Comment Re:Yes, this is legit and no, we're not idiots (Score 2) 387
Speaking as one of the people you will (temporarily) be supplanting, sounds like you have a tough spot to get through.
I also admin life sciences clusters for a major university on the east coast. I'm going to assume that our workloads are going to be fairly similar (R, matlab, blast, HMMER, IDEA, maybe some mutual information codes, sequence alignment, etc.). If that's not the case, some of this advice may be off.
So, a couple of things:
- I think CentOS is a good idea for a cluster platform. I do not think Rocks will scale like you want it to to that size, and it's really not terribly flexible either. Let's put it this way, I often find that I could have just built from scratch by the time I get Rocks to do all the customization I need. We run Rocks on small clusters, but big ones we spin ourselves (e.g. CentOS, or sometimes Fedora + Kickstart + some utility scripts and a scheduler... we use SGE, now OGS). Finally, stay away from more fringe distributions. You'll find that commercial software vendors are pretty quick to let you know they just don't support running their software on XX distribution. There are other reasons too. I posted a bit of a rant on this a while ago at: http://slashdot.org/comments.pl?sid=2188634&cid=36255670
- Infiniband vs. 10 Gbps. Well, InfiniBand is cool, and I've spent a lot of time working with it. I once had a project that involved writing some early stage block level storage protocols for InfiniBand... really, I like InfiniBand. That said, unless you plan to run a lot of MPI enabled MD simulations like Desmond, skip the IB and get 10 Gbps. There are a couple of exceptions to that rule, but most life sciences applications do not use MPI, and most of your traffic is going to be storage I/O. Depending on your storage solution, it's probably not InfiniBand enabled (in the front-end anyway, and you really don't want to be running IP over IB if you can help it). To say more I'd have to know a bit more about what you're going to be running.

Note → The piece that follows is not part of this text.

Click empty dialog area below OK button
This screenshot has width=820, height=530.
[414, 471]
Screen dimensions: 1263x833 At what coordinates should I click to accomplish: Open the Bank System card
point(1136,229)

- GPUs. One thing sticks out to me a lot here. If you don't know which GPUs to get, that probably means no one has ported anything to GPU yet. If someone has done some porting, you should ask them what they ported to. If they ported to CUDA, you should probably be looking at 2050s or 2070s. If they haven't ported anything, and they don't have (good!) GPU ported applications... don't waste money on too many GPUs. We've run a couple of pilots where we tried to get people using GPUs, and here are a couple of observations: 1. most researchers can't/won't do the porting; 2. most pre-built applications, such as matlab and R _still_ require you to port the matlab, R, etc. code, which researchers will probably also not do; 3. some life sciences algorithms just don't work well on GPUs (e.g. they are branch-heavy or memory I/O heavy algorithms); 4. many of the pre-built GPU applications for life science are terrible (I know a particular sequence alignment tool, for instance, that is proud of it's 4x speedup over a single CPU... do the math... which costs more, a quad core CPU or a tesla?). GPUs can be great, but buy them sparingly at the beginning and integrate them as they are actually being used. If you're buying now you should be buying CUDA (i.e. NVidia). It's the only actual mature development kit (though I don't like that it doesn't let you control the scheduling on the card... but I digress).
- Chargeback: So the bottom line is nothing is going to give you chargeback without some effort. You're going to have to manage that on your own. The best way to do it is to setup some basic accounting scripts that will dig your cluster logs (or database, depending on your configuration) and generate accounting reports. Note that it's the resource manager/policy manager (e.g. OGS, Torque/Maui, etc.) logs that you're going to do this with. You _could_ do it with Rocks as well as anything else (but again, I don't suggest Rocks for this project).
Sounds like you have a fun project ahead of you... good luck!